PASSAGE GIVEN -
— BEGIN —

Wednesday, November 6, 2024

The Worlds of Payment Solution for E-Commerce

There has been a steady increase in online shopping in recent years. Retailers have started selling more products online to grow their
business. However, to have the best service, it is important to make the website capable of handling online transactions. Connecting the site
to a certain payment processing provider (or providers) often requires advanced technical knowledge.

Luckily, third-party payment service providers give access to this capability without much complexity. They deliver the solution to process transactions and create a better shopping experience for both the retailer and the customer. There is a large number of payment solutions available, and all of them have different features, capabilities, and rates.

Online payment solution terms

When comparing payment solutions, there are several things you should know about:

  • Merchant Account is an online bank account that allows businesses to accept online payments by payment cards. It will temporarily hold the payment, until the funds are moved to the actual bank account.
  • Payment Gateway is an e-commerce application service provider that will authorize credit card payments and process transaction for retailers.
  • Payment Service Provider (PSP) will offer service to online stores for accepting electronic payments without a merchant account.

Key attributes for online payment solution

To narrow down the search for a “perfect” payment solution, look for key attributes such as:

  • Fees which can vary depending on the third-party provider. All transactions and services will be charged either on usage, on monthly or annual basis. Different pricing structures can impact profitability of the online store in different ways.

— END —

INFORMATION SHOWN -
— BEGIN —

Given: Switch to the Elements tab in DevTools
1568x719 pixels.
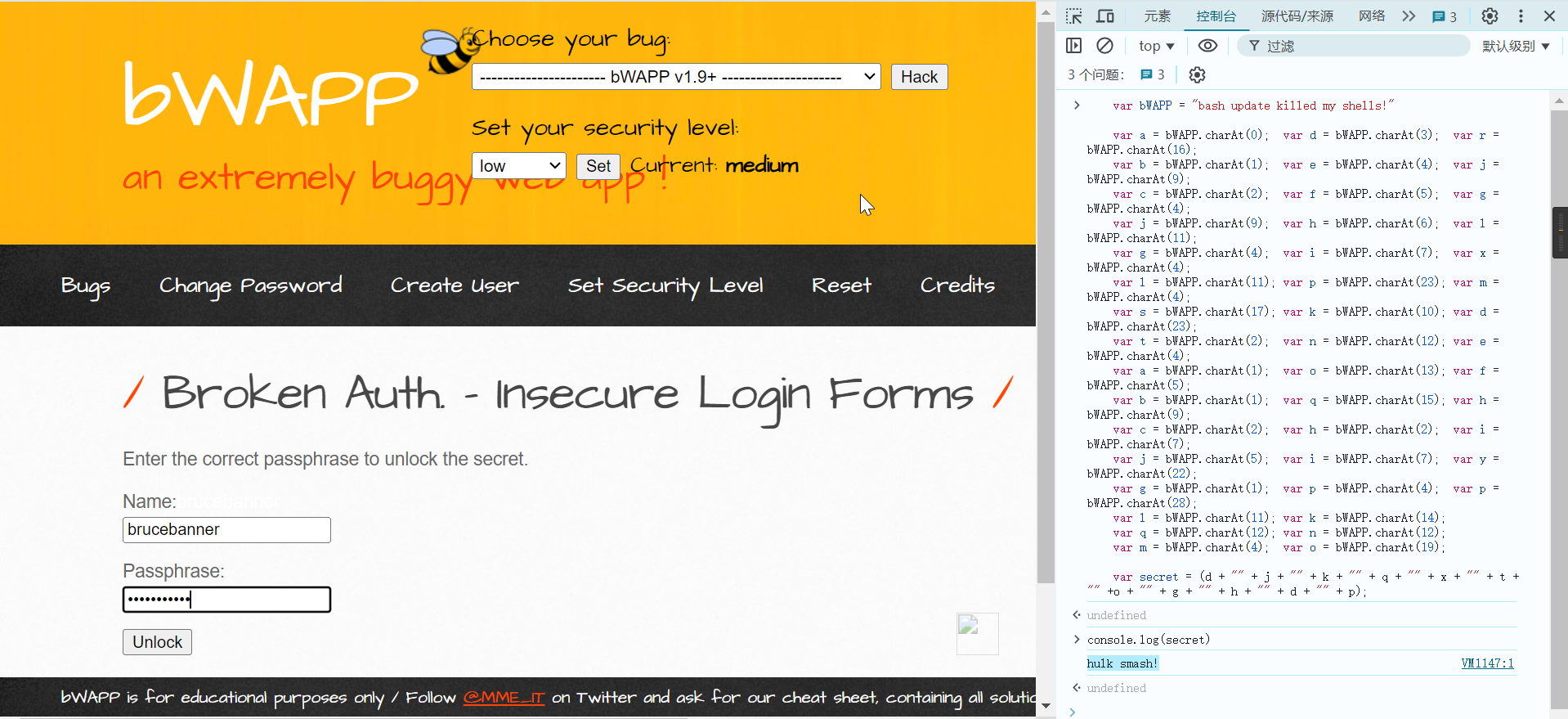Looking at the screenshot, I should [1157, 16].
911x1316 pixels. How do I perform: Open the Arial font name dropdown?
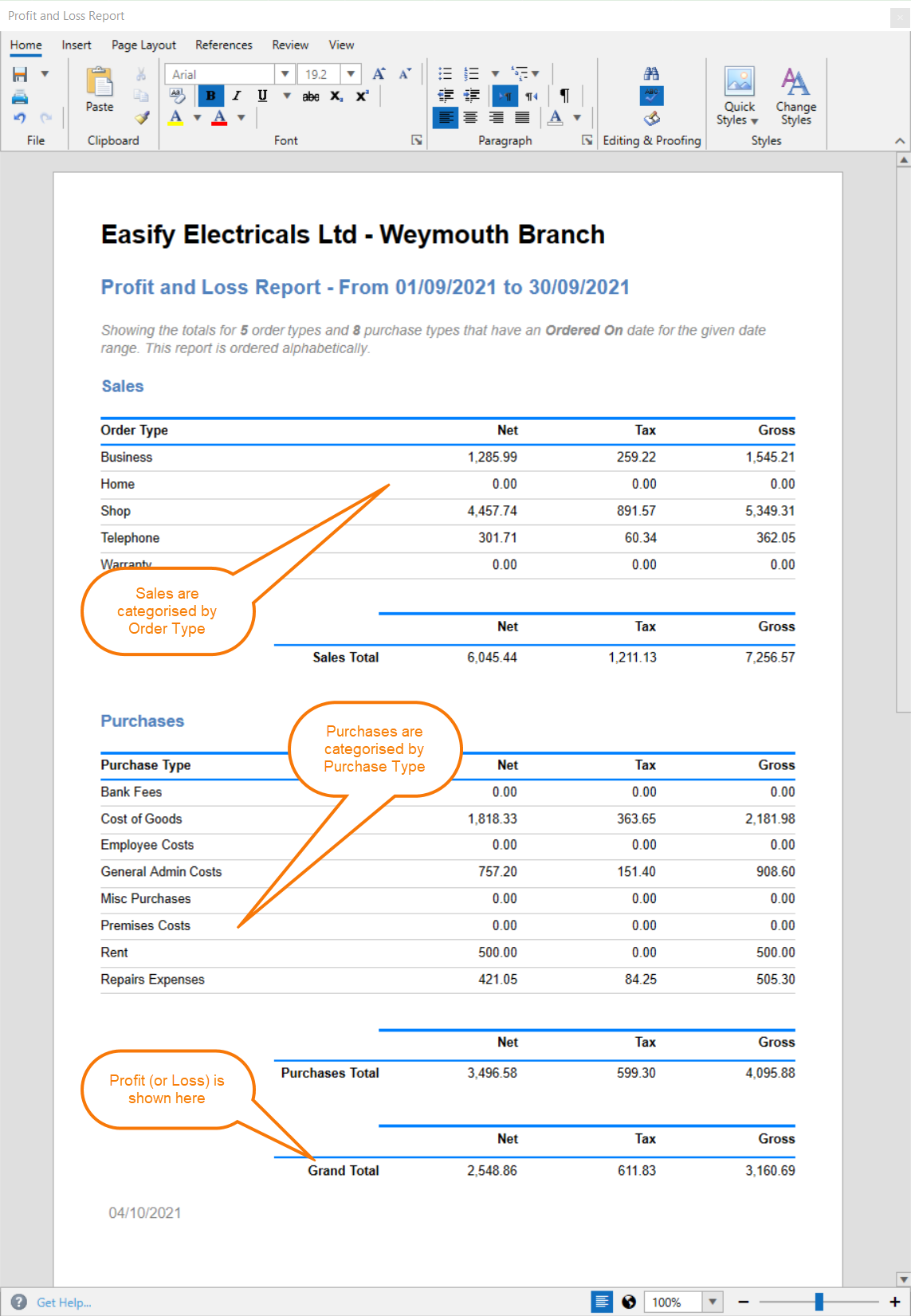point(285,74)
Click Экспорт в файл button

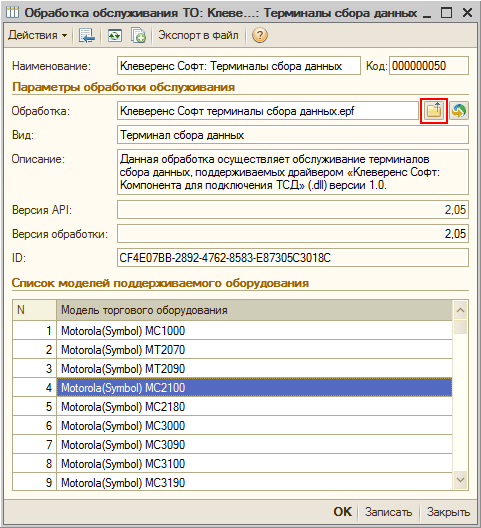pyautogui.click(x=198, y=35)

— END —

TO-DO LIST -
[1] In the e-commerce payment article, what does a merchant account do with a payment before the funds reach the actual bank account?
[2] Using the e-commerce payment article, say whether each statement agrees with it, and quote the words that decide it: (a) A payment service provider lets online stores accept electronic payments without a merchant account. (b) Connecting a site to a payment processing provider usually needs only basic technical knowledge. (c) All payment solutions charge the same rates.
[3] According to the e-commerce payment article, why do fees matter when choosing a payment solution?

SOLUTIONS TO THE PROBLEMS -
[1] It temporarily holds the payment.

[2]
(a) Yes: "will offer service to online stores for accepting electronic payments without a merchant account"
(b) No: "often requires advanced technical knowledge"
(c) No: "all of them have different features, capabilities, and rates"

[3] Fees vary by third-party provider and are charged on usage or on a monthly or annual basis. These different pricing structures can affect the online store's profitability in different ways.